Feeling completely disconnected from everything at the moment. Like I’m someone reading a book of mt story, or watching someone else act it out in a play.
I dont feel like me. And I feel like I’m walking around in a daze, the world around me is fake and not real.
When your calls for help, your honest admissions of struggle, go unheeded - it’s prettu clear the struggle is not one you were meant to win. You’re a failure God never meant to exist.
Falling and out of control.
All my energy going to not downing the numb feeling. Not falling into the old trap I worked so hard to free myself from.
Not sure I can though. Not sure it’s worth the fight.
Need to distance myself from my friends.
Need to not hurt them.
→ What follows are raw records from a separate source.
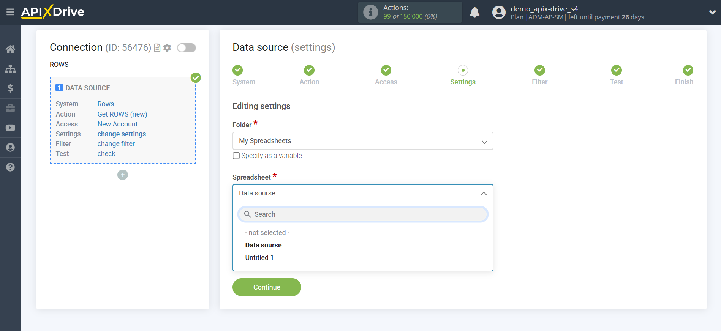Screen dimensions: 721x331
Task: Open the YouTube video tutorials icon
Action: pos(10,128)
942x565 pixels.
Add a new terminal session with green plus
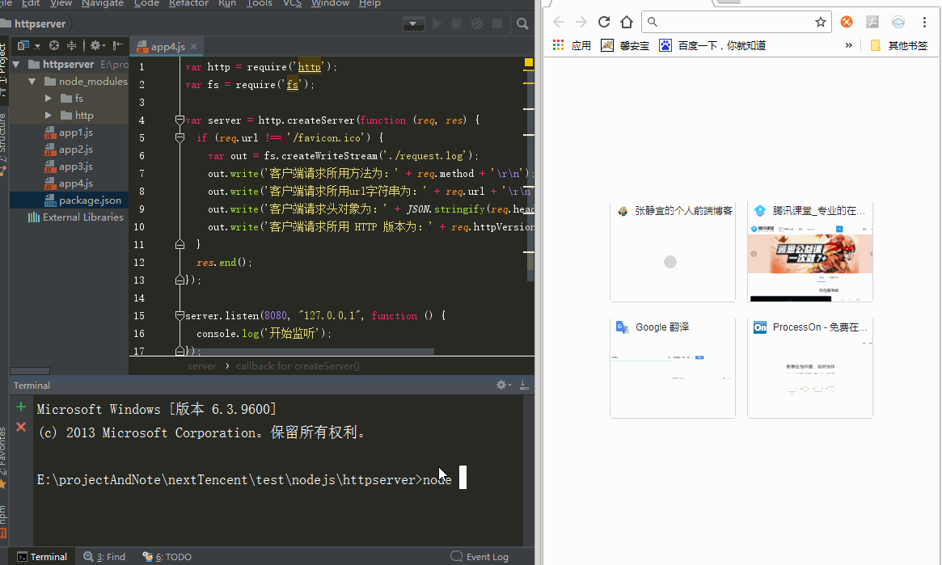pyautogui.click(x=21, y=407)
To not drag them under with me.
Not sure where to turn but old comforts beckon.
Strength to resist is fading.
I amount to nothing.
This existence is pointless.
I’m not sure it’s worth getting up any more.
The hardest thing in the world is knowing that you are a cause of stress and concern for your friends.
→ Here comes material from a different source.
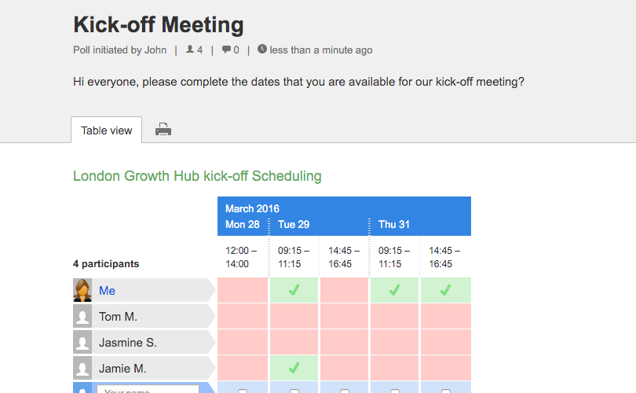Tick the Tue 29 09:15 checkbox
Screen dimensions: 636x393
[x=294, y=391]

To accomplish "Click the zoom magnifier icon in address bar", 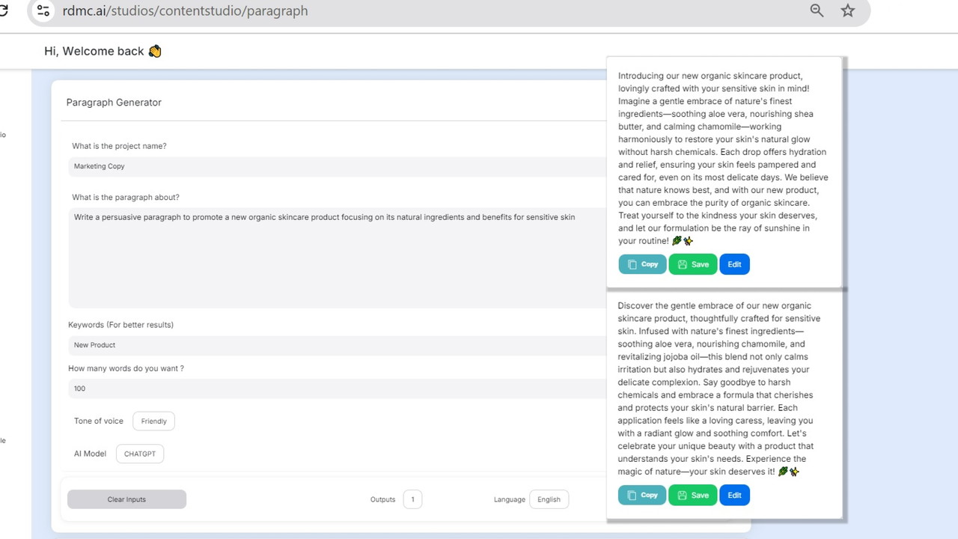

I don’t want to worry them.
I hate how hard this is on them.
I hate how depression and anxiety leaks into everything in my life and taints all the aspects of it.
It darkens the edges of every relationship, pushing it’s way into the smallest cracks and expanding them into crevices and rivets that the poison everything.
I hate that I am a dark stain in everyones lives.
Feeling so stuck and lost.
When getting put of bed every day is the biggest struggle ….
You know you’re failing.
When you know you’re taking up to much if your friends time and patience ….
You know you’re letting them down.
When there’s no energy left for one foot in front of another ….
You know you’re not worth it.
When it’s all so useless and hopeless and nothing seems to make it better ….
You know it’s time.
I just need to hidr and to run and I hate that that’s my only solution.